Subscription or membership ending reminders. This is a really useful one, and can be used with software subscriptions, magazines and newsletters subscriptions, society memberships, web domain yearly registrations, and other services that are paid in a repeating manner, whether annually or at some other scheduling. This one works particularly well if you include two date columns in the spreadsheet: one for the reminder send-out date, and one for the final day the service is expiring. You can then reference that expiration date in the body of the email using {ExpirationDate} as a GMass tag.
This case is important enough to take a look at a quick example of the spreadsheet, filter criterion, and a sample message you might compose.
Here is the spreadsheet–note the new ExpirationDate column to the right.
A Google Sheets spreadsheet that also has an expiration date column.
Here is the filter–in this case, we are going to include the year information, so note that the filter is slightly different than what was used in the previous campaign example above.

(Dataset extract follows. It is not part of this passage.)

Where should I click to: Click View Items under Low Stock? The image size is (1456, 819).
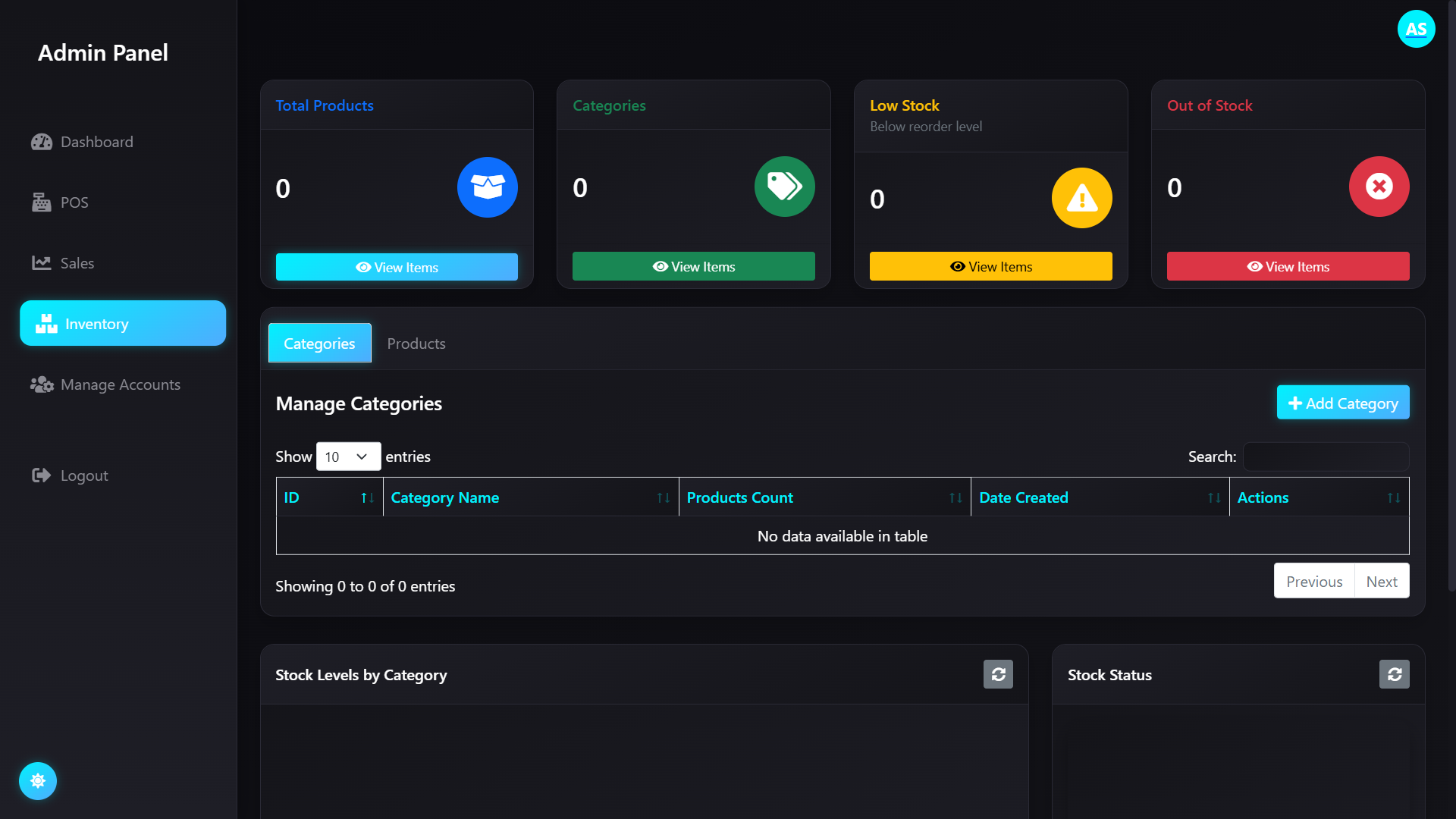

A different connection to our spreadsheet. Note the filter is changed from the previous example.
Finally, this might be the message that you write to all customers–but it will only be sent out to each a month before his or her particular subscription is running out:
An email that makes use of the ExpirationDate tag used in the previous spreadsheet.
Is your email list not in Google Sheets?
GMass integrates extensively with Google Sheets to make features like sending automatic date-based emails possible. What if you don’t use Google Sheets as the main warehouse for your email list data? Using one of the many Google Sheets integrations from Zapier, you can automatically sync data from almost any database system with Google Sheets.